# Waterspouts and Full Limits



## Capt. Adam Jaynes (Mar 6, 2008)

The last seven days have been absolutely incredible. The only way I could foresee the fishing getting any better would be if they would jump in the boat and unhook themselves! Paul, his son Tucker, Dr. Mikhelson, and Mr. Larry joined me Saturday and things could not have gone any better. I can not recall a trip that Paul and company came on when we did not limit but Saturday was just incredible. We met at the boat club at 11:00 and after a short ride we were on the fish. Our first drift was a little slow boxing 18 trout and 2 reds. While idling to make another drift Mr. Crawford and a couple other Game Wardens stopped us to check licenses and our fish. They had been out for a few hours and when I asked if they had seen much Mr. Crawford told us that if we had any fish at all we were doing good! It's always good to see them out on the water protecting our resource, the Coast Guard has also been very active in checking fishing boats the last several weeks so you better have your safety gear in check. On our next drift the incoming tide had started and it was lights out, we quickly boxed our limits and a few more solid reds. Paul had mentioned at the ramp about checking on some flounder after we limited on trout but with how hot and heavy the trout were feeding he forgot all about the flounder! We made two more drifts catching and releasing trout to 5.5lbs on bug juice Trout Killers before heading to check a flounder hole on the way back to the ramp.

Gino, Rich, and Marcus fished with me Tuesday afternoon and we had the lake to ourselves. I put the trolling motor in the water and on Marcus's second cast he was hooked up with a solid keeper. After an hour and a half they were limited on solid trout mostly in the 3-4lb range. We caught a release another few limits of trout before they decided they wanted to go look for some redfish. We made a short run to some shallower water only to end up catching our best trout of the day. We did find a few redfish but we went through another 12-15 trout with four over 6lbs. Again our best colors were bug juice and red shad.

Ronald and Johnny drove in from Baton Rouge on Wednesday to fish with me again and it was even better than when he caught his personal best with me in the winter. It took them about two hours to fill their trout limit with 3-5lbers. We left shortly after to look for reds and we found the mother load at our first stop. They had their limit in a hurry and we let a bunch go with a few being oversized. Our redfish ate swim baits and a pumpkinseed Tidal Surge Split Tail Mullet on a 1/4oz jighead. I think we caught every trout on a bug juice Trout Killer if I remember correctly, they were feeding so well it probably did not matter what color we threw.

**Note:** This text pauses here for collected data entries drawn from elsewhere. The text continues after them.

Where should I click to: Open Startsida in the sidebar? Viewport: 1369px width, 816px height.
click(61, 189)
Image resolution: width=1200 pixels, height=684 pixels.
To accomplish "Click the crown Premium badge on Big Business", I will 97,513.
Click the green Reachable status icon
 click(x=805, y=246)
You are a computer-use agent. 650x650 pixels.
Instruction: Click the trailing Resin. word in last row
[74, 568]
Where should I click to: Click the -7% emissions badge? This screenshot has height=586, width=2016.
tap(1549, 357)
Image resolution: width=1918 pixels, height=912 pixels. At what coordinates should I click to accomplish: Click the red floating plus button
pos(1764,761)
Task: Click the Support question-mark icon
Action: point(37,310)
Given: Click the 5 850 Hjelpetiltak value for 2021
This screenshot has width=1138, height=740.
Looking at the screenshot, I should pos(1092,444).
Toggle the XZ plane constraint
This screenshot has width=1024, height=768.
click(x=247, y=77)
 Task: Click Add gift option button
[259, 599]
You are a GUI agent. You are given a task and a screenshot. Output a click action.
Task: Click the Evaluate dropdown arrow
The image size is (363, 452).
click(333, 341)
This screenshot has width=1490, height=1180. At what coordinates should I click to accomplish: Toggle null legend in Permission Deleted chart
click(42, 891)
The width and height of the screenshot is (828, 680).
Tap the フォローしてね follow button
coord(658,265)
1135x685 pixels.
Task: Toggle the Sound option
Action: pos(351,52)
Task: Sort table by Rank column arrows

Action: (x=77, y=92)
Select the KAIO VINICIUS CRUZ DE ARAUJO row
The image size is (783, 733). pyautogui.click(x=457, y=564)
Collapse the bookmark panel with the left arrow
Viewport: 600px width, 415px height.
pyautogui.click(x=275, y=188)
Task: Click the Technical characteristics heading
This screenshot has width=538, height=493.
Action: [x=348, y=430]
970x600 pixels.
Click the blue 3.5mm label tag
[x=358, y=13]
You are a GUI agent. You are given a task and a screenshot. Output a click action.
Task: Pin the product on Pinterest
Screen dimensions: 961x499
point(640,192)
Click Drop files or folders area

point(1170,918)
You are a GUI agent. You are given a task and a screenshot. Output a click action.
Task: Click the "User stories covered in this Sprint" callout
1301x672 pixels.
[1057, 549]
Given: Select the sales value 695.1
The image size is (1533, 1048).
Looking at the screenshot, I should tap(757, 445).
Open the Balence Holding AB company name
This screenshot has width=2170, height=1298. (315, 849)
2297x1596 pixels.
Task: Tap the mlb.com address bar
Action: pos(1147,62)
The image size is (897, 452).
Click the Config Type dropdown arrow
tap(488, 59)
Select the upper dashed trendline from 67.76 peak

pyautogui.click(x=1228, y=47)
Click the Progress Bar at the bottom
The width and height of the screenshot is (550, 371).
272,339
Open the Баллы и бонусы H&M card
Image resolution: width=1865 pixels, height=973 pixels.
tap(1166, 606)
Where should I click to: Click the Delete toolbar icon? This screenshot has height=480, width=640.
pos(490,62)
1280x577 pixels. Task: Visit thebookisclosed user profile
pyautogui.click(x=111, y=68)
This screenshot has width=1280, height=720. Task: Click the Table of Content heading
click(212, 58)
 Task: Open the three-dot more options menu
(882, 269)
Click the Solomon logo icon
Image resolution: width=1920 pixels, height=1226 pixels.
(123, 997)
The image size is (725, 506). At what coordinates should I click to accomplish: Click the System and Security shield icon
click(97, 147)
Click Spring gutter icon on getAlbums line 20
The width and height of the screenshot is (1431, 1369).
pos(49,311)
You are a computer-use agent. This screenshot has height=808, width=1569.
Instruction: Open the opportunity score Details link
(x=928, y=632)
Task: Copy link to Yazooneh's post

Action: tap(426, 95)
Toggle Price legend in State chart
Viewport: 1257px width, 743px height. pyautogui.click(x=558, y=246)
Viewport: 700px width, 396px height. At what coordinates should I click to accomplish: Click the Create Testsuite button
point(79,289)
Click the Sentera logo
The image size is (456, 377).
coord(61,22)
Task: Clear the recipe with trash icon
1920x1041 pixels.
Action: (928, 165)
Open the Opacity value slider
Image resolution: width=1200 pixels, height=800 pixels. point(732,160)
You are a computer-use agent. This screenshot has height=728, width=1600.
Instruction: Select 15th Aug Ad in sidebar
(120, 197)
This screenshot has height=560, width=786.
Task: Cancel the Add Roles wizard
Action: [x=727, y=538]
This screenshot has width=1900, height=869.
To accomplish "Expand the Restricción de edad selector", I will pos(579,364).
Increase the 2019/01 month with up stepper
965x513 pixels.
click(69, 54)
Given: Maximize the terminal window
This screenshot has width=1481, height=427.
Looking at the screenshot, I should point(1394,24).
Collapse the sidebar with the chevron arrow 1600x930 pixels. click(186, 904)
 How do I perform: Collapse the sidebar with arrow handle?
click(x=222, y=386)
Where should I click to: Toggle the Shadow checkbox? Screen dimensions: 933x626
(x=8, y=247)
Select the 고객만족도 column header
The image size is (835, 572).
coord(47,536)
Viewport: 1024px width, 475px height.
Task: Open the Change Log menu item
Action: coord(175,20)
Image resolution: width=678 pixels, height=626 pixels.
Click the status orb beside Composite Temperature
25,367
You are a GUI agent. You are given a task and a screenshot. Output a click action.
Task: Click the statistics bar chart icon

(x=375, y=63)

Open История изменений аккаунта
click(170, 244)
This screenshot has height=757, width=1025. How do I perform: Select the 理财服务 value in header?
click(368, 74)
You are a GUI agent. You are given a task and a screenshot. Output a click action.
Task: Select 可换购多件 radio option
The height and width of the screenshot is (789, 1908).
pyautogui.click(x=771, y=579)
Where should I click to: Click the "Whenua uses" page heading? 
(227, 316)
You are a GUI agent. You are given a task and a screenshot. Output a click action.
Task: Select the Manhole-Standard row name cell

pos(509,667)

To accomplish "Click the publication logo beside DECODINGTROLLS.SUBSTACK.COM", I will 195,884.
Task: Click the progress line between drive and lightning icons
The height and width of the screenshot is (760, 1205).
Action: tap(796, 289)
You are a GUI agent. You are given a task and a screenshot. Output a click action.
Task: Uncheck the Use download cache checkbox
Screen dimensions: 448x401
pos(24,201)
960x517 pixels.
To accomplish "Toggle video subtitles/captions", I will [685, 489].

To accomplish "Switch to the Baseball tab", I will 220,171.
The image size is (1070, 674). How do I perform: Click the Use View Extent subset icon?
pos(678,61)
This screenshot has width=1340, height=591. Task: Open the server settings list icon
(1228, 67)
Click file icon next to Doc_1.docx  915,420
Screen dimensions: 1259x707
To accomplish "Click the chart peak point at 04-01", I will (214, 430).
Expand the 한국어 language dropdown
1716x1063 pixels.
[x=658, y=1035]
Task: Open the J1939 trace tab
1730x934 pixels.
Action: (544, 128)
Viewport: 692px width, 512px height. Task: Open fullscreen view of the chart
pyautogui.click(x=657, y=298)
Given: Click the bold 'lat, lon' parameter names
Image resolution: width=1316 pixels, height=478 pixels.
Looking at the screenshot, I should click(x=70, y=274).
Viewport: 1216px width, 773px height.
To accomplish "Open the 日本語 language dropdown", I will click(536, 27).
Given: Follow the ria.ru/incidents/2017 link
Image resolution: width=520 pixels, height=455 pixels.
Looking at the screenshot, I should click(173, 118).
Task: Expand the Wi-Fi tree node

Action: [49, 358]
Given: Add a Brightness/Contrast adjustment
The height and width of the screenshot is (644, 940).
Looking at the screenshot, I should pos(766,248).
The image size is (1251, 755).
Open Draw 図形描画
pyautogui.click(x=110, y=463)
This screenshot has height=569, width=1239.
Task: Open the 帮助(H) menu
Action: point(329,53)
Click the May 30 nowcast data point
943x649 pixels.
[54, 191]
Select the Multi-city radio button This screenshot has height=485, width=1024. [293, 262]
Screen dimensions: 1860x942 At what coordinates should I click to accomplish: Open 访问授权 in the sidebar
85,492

Angel brought his dad, Jose, and friend Tony on Thursday and with the wind and strong incoming tide we got off to a slower start than what it had been all week. As soon as the tide began to slow down the trout came to the surface and it was on like donkey kong. We were watching a waterspout that kept forming and dissipating and then the driving rain hit. Two of the guys did not have rain gear but the trout were feeding too well for any of us to want to leave. Tony did resort to wearing the drift sock as a rain coat and kept catching fish with the rest of us! Our largest trout of the day was a little over 6lbs but the biggest fish was a 30lb+ black drum that bit a bug juice Trout Killer mixed in with the trout. Looks like we are scheduled to receive some more rain on Monday, unless it is just an absolutely ridiculous amount of rainfall I do not see it slowing down the bite any.

Capt. Adam Jaynes
www.justfishsabine.com


----------